Long after we finally delivered our much anticipated Next Generation Schema, we’re finally ready to dive in and get to work on our New Edit System. You may recall that during the NGS re-write we opted to not tackle the re-write of our edit system. Instead, we decided to do the edit system overhaul once NGS became stable.

We finally reached this point when Ollie, Warp and I met in London last month to discuss this new project. We had a productive meeting reviewing all of the research that Ollie had done over the past months. We improved the terminology here and then, but in general approved for Ollie to continue his work. Part of his work was to write about it so that our users can get familiar with the concepts that will come about in NES.

Ollie had started blogging about that on his own blog:

If you’re interested in the New Edit System, please take a moment to read these posts and consider following Ollie’s blog.

Announcing the first MusicBrainz Hack Weekend

Monday, July 16th, 2012

Hi everyone!

It’s with a lot of excitement that I can announce that the first MusicBrainz Worldwide/Remote Hack Weekend has been confirmed! We will spend from 2012-08-17 until 2012-08-19 getting as many people together as we can to hack on some fun new features for MusicBrainz, or use MusicBrainz data in interesting ways.

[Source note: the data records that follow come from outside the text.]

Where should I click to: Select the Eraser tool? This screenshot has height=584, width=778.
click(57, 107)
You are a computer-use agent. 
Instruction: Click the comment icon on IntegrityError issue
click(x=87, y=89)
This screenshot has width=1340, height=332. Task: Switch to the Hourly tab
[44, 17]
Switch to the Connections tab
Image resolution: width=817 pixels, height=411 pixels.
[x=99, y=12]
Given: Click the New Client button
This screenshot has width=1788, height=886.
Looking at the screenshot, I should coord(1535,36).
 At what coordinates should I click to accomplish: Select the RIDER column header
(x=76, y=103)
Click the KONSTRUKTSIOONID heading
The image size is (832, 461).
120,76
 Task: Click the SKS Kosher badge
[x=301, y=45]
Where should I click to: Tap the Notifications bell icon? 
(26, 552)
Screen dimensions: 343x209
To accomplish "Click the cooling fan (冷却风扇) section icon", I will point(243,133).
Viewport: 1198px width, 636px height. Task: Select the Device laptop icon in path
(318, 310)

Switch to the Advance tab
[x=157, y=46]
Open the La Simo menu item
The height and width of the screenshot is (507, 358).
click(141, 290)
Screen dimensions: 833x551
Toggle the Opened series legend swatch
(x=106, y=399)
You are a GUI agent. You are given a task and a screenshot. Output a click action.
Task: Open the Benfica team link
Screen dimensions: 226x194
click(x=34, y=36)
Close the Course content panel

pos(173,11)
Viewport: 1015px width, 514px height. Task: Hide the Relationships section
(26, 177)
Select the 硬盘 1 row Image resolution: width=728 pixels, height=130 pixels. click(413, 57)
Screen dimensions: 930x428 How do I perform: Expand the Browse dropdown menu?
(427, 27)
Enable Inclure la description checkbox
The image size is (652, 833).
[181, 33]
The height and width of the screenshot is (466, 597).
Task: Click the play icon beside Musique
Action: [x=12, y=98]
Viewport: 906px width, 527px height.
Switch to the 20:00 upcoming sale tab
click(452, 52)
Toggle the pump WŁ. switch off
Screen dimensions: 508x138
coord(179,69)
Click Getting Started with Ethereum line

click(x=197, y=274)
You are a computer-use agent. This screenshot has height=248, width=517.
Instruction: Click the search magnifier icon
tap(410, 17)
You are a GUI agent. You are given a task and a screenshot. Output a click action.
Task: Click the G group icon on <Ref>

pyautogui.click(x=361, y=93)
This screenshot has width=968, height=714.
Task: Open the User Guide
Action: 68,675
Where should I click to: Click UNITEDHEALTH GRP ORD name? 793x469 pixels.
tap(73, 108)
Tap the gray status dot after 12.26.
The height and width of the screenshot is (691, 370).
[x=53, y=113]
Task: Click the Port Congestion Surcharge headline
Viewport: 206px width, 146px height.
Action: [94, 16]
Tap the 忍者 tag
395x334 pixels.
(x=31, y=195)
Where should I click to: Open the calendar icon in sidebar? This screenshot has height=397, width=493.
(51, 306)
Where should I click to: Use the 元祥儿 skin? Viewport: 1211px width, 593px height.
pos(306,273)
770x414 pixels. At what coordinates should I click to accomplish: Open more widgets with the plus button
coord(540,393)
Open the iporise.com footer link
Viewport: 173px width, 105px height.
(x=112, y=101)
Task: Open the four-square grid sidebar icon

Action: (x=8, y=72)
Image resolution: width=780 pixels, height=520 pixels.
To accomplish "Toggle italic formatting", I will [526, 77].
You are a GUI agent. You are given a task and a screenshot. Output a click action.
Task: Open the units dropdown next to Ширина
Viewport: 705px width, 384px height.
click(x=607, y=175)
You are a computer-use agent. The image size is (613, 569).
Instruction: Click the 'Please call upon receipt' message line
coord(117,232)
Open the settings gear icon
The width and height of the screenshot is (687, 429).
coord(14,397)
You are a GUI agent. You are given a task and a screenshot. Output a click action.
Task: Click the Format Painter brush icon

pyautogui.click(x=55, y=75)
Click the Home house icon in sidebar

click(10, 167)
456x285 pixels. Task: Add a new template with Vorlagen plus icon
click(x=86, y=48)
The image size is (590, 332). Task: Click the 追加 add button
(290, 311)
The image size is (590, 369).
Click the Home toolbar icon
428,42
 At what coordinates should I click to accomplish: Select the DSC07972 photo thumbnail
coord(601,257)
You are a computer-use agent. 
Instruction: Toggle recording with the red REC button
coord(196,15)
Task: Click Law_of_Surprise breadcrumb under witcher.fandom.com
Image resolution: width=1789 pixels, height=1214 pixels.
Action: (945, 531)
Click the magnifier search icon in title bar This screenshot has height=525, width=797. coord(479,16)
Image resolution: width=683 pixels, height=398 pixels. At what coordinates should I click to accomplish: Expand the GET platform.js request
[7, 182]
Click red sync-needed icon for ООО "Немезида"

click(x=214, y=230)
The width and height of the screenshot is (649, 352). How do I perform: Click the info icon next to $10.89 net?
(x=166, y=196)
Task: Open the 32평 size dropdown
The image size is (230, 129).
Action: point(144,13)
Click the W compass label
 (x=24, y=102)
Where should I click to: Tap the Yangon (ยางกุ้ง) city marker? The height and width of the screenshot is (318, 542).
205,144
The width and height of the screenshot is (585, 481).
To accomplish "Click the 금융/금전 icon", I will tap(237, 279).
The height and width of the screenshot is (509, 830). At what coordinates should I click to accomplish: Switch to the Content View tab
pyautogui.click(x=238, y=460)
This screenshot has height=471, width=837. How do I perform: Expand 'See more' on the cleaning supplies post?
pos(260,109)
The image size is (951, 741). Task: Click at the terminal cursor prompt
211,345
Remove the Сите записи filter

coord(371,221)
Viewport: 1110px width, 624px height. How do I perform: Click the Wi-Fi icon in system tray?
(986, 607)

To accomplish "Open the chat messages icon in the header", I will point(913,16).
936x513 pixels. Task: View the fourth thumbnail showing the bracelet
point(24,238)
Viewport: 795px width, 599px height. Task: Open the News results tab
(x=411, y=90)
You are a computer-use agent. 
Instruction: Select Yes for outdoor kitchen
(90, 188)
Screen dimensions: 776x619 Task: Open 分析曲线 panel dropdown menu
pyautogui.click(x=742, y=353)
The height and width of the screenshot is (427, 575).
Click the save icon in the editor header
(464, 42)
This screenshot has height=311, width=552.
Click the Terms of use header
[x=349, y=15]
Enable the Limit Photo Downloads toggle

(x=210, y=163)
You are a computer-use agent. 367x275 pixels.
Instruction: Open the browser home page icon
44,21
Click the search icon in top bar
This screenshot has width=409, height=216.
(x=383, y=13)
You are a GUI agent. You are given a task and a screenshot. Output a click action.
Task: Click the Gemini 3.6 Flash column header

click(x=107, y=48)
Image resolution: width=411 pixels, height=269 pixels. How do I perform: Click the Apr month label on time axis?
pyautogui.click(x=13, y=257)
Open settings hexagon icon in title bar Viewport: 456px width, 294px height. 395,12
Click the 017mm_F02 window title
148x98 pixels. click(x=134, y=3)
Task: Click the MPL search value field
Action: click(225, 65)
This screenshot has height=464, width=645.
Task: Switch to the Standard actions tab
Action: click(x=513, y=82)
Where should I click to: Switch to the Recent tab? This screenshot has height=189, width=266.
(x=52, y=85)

You can find all the details including proposed ideas at:

http://wiki.musicbrainz.org/Hack_Weekend

When

The first official MusicBrainz hack weekend will take place between 2012-08-17 and 2012-08-19.

Where

The main event will be taking place in the #musicbrainz-devel IRC channel on irc.freenode.org. We also encourage local people to get together and work on things in person if possible. If you’re interested in that, check the wiki page for information about people who are local to you.

Who

Everyone! The hack weekend is not just for programmers, we’ll be sure to need testers, people to help brainstorm, people to help with documentation and writing, people to help with HTML, and inevitably more on the day.

Ideas

We’ve already got a few ideas on the wiki page, but the more the merrier! Even if you don’t think you can make the hack weekend, put your ideas down and maybe someone will pick them up.

I’m really looking forward to this, and I hope you’ll join us!